Viele Menschen träumen davon, für einige Zeit aus dem Alltagstrott auszubrechen und etwas völlig Neues zu wagen. Unter dem Titel «Auszeit statt Auto» veröffentlichte das Gottlieb Duttweiler Institut (GDI) eine Studie, die aufzeigt, dass die Menschen anstelle von Luxusgütern immer häufiger essenzielle Erfahrungen, Zeit und Sinn-Erlebnisse wie zum Beispiel eine Auszeit suchen. Dabei hoffen sie, ausserhalb von materiellen Werten ihr Glück zu finden.
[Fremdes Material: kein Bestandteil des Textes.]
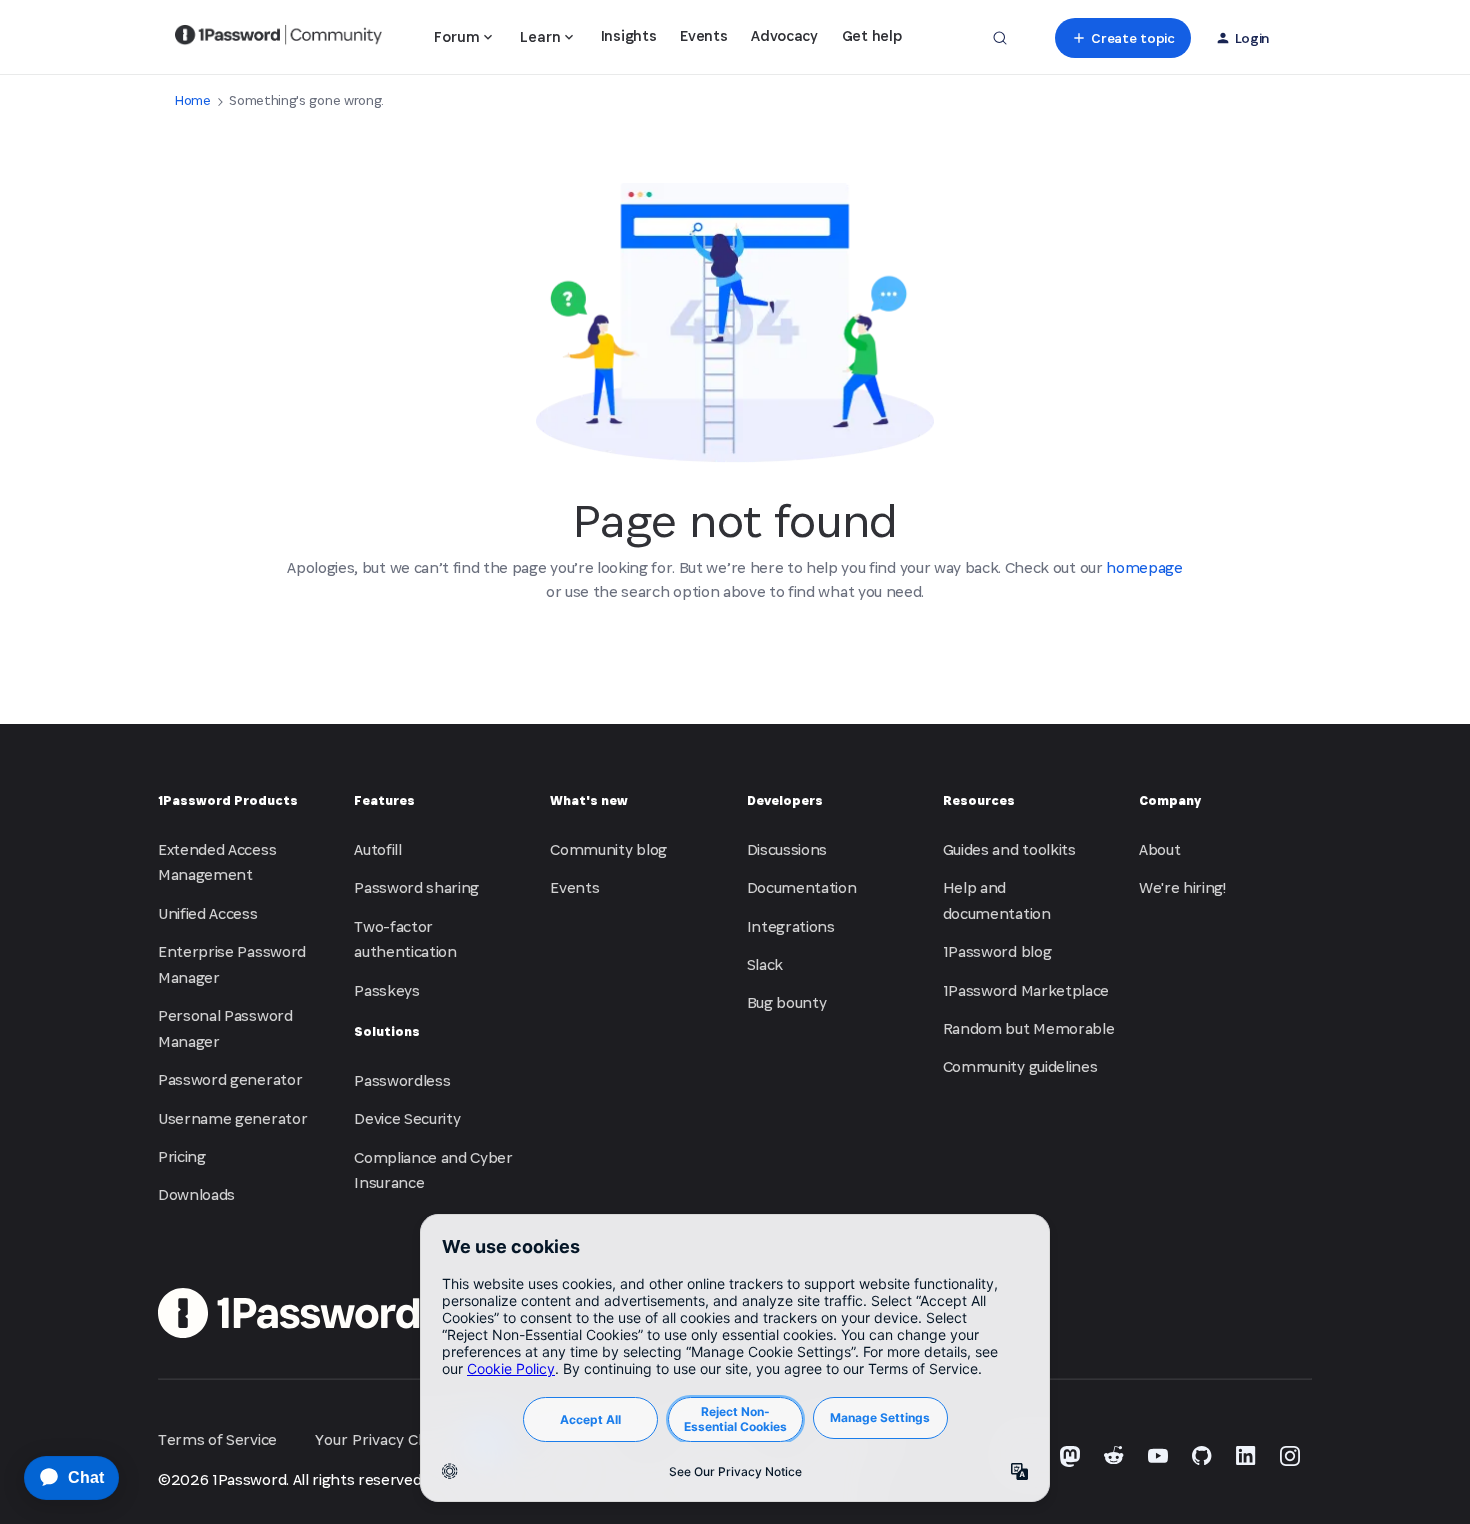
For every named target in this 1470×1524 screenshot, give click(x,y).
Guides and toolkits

Halb Deutschland träumt von der beruflichen Auszeit – zu diesem Schluss kommt die Sabbatical-Studie des Meinungsforschungsinstituts Fittkau & Maass. Mit 43 Prozent wollen mehr als vier von zehn Deutschen eine Auszeit im Job nehmen. Als Beweggründe nannten die Befragten den Wunsch, zu reisen und mehr Zeit für sich und seine Interessen zu haben. Knapp dahinter wollen viele neue Perspektiven und zu sich selbst finden.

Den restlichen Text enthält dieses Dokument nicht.